Advice

Love

In these kind of relationships where you feel sadness and disappontment, especially on yourself is not a relationship worth having. Your partner is never allowed to put you down in that kind of mood where you feel nothing but hopelessness. We all now that for sure but some stay with their partner instead of saving themselfs. my question is.

Is it worth it?

No! It isn't. Your well being is the most important thing for you and you shall always respect your own health , both physical and psycological. When it comes to a healthy relationship with your life long partner, communication is the key. Talk about what is bothering you and be honest. A lot of women out there say that everything is fine when it isn't and I need you all to stop that. Of course your man (or woman) choose to go to someone else to have fun, talk to and just enjoy life. No wonder so many are cheating on their S.O. when you act like a bitch to someone you say you love and care about. Your partner is not a broken toy you can toss around with. It's a living being with a heart and soul. If something is wrong, tell them! If something is bothering you, tell them! If you can't talk about at the very moment they ask you how you feel, just tell them "Can we talk about it later? I need to breathe and calm down for the moment". It's not that hard. Grow up.

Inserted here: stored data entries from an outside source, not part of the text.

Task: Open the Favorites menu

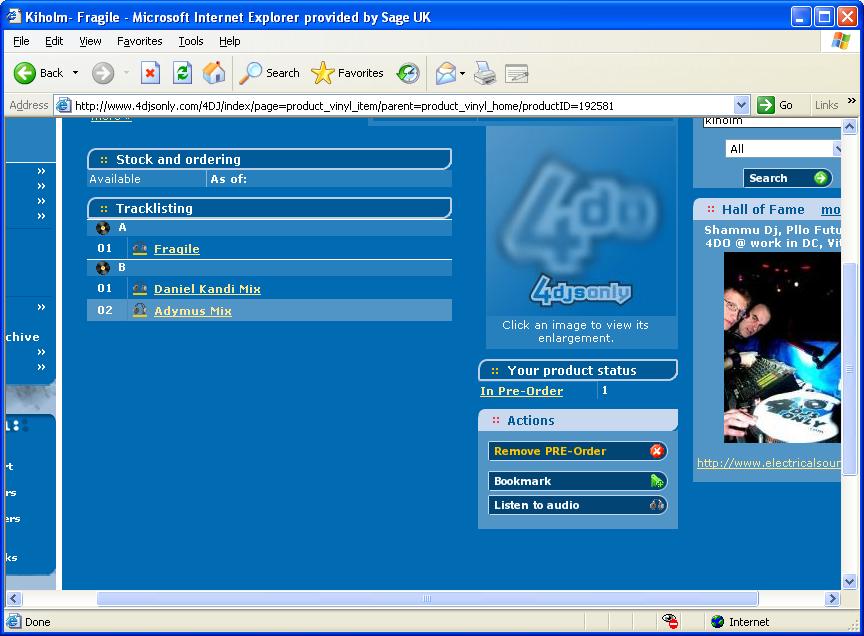Action: [x=139, y=41]
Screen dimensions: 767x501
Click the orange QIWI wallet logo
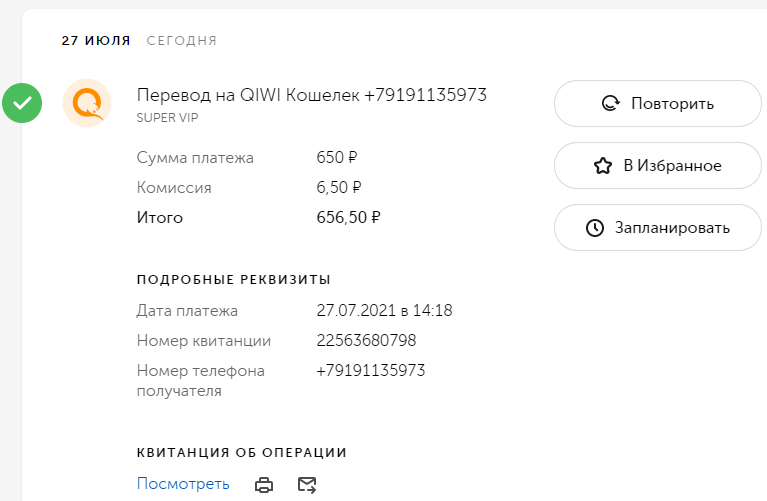pos(87,104)
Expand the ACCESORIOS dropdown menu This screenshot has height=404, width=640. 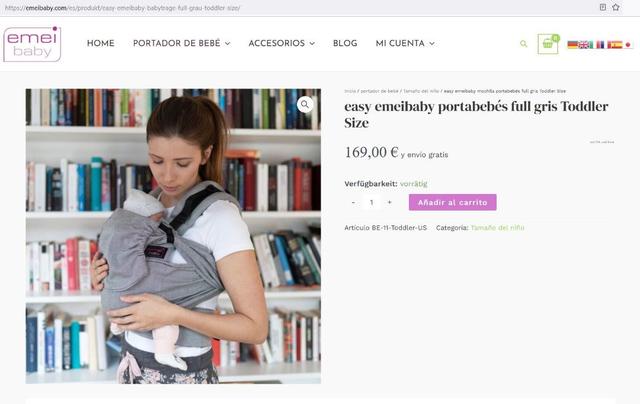pos(282,43)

Why should I grow up? It's His / Her fault!

If you have to ask that question about growing up, you should. That means you need to get yourself together and be the person your S.O deserves. Blaming someone else for your own mistakes and act like a victim is not a choice you should have. Take resposability for your actions and be mature enough to confess your wrong doings.

Why am I the only one who have to grow up?

No, you're not. the same goes for your partner. If you are the person who is exposed to someone like I've already described you should talk to someone. otherwise I have one good tip for you. Name 10 things you love about your S.O. If you can't meantion atleast 7 things you love, you might consider to leave for your own sake. That means your partner is killing you slowly and all the things you menation about loving your partner will fade into nothing more but pain and sorrow.

Why should I leave? I love my S.O.!

If you truly do love someone you can, without any trouble say at least 10 things. Otherwise is nothing more but an abusive relationship where you are the victim. It goes both ways.

Remember, If it is love, you'll know. Because that person will do everything for you to smile and feel safe.

And the same goes for you.

Can you do the same, without hesitation?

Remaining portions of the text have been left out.